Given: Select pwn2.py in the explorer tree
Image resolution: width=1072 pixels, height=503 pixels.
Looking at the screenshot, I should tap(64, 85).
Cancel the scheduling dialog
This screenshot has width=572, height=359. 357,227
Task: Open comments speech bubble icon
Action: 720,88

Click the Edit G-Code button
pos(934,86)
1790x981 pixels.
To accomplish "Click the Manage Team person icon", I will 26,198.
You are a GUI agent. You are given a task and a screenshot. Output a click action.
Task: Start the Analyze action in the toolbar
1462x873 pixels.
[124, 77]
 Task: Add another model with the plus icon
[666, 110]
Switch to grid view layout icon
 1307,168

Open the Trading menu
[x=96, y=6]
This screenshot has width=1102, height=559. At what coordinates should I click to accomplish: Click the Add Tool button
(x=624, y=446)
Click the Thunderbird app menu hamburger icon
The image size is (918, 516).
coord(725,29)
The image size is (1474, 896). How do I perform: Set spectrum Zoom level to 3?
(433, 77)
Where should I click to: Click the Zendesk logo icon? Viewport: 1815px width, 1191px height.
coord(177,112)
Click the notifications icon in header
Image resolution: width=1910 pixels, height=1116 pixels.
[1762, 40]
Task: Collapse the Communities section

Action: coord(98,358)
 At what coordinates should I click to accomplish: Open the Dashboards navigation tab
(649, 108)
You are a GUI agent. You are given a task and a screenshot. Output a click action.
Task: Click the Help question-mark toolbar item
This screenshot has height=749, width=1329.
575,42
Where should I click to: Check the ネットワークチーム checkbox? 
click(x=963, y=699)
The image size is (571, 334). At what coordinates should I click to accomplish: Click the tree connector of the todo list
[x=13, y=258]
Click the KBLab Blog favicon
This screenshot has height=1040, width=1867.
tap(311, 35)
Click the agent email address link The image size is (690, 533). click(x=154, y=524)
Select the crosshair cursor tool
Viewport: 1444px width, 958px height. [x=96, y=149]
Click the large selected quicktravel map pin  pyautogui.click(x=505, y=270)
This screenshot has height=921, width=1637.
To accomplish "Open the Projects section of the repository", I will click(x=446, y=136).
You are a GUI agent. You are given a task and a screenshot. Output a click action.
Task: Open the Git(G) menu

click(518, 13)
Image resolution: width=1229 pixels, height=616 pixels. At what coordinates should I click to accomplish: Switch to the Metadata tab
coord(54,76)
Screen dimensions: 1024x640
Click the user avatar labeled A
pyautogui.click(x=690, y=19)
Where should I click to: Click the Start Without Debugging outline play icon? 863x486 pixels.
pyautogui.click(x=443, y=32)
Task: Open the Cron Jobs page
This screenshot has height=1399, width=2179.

**Try it**: Copy the lines above exactly. Start with the line containing "Task: Add another model with the plus icon", end with the line containing "Task: Click the", and include both.

**Your solution**:
 Task: Add another model with the plus icon
[666, 110]
Switch to grid view layout icon
 1307,168

Open the Trading menu
[x=96, y=6]
This screenshot has width=1102, height=559. At what coordinates should I click to accomplish: Click the Add Tool button
(x=624, y=446)
Click the Thunderbird app menu hamburger icon
The image size is (918, 516).
coord(725,29)
The image size is (1474, 896). How do I perform: Set spectrum Zoom level to 3?
(433, 77)
Where should I click to: Click the Zendesk logo icon? Viewport: 1815px width, 1191px height.
coord(177,112)
Click the notifications icon in header
Image resolution: width=1910 pixels, height=1116 pixels.
[1762, 40]
Task: Collapse the Communities section

Action: coord(98,358)
 At what coordinates should I click to accomplish: Open the Dashboards navigation tab
(649, 108)
You are a GUI agent. You are given a task and a screenshot. Output a click action.
Task: Click the Help question-mark toolbar item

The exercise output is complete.